Ever wondered how to make your back muscles stand out to get that V-tapered look? Back muscles are an area that is very often neglected but is necessary to develop in order to have a strong upper body.
Most guys at the gym will spend their time focusing on the chest and on their arms but neglect the entire back. It is easy to get caught up with the beach muscles in order to show off but having good back development will have huge rewards.

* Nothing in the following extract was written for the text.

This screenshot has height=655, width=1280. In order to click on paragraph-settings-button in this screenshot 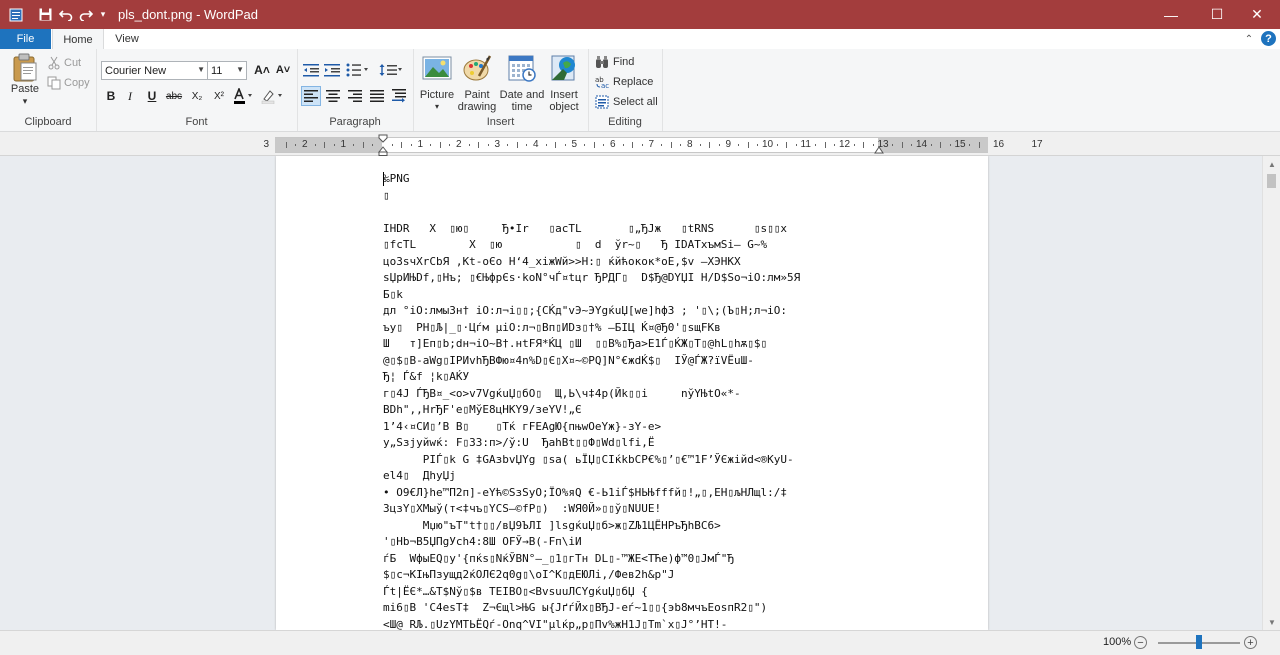, I will do `click(399, 96)`.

Back muscles are necessary for posture and if the chest muscles are bigger and stronger than your back you will have the appearance as if you were slouching. A second advantage in having strong back muscles is vanity purposes. Think about it. If someone checks you out it won’t just be when you are facing them, in fact they will look back at you and your back will stand out.
Making your back muscles stand out is not just a matter of doing a couple of sets of lat pull downs but unfortunately that is what most people do expecting this is enough. As with any muscle group you need to work the muscles from every angle to give it balance and reach its potential.
Here are the best exercises to use for your back muscles:
- Pull-ups: hands down this is the best for back development. Grab an overhead bar and simply pull yourself up until your chin reaches the bar. The grip to use is slightly wider than shoulder width but you can switch it up to an overhand or underhand grip or wide grip or shoulder wide grip
- Rows: rows are great for developing thickness in the middle back muscles. You can do dumbbell rows, cable rows or t bar rows.
- Lat pull downs: lat pull downs are great for giving you what some call “wings.” Doing this exercise will work the upper and middle back as well as the lats.
- Low rows: this is a neglected exercise you should consider adding to your repertoire. Low rows work not only the back but also the traps and the rear delts.
- Hyperextensions: this exercise is also neglected but very important. You face down on a hyperextension machine or bench with your arms across your chest you come up slowly.
Work on your back muscles once or twice a week. Do these in your back repertoire once a week 4 sets of 10 repetitions and you will see gains soon.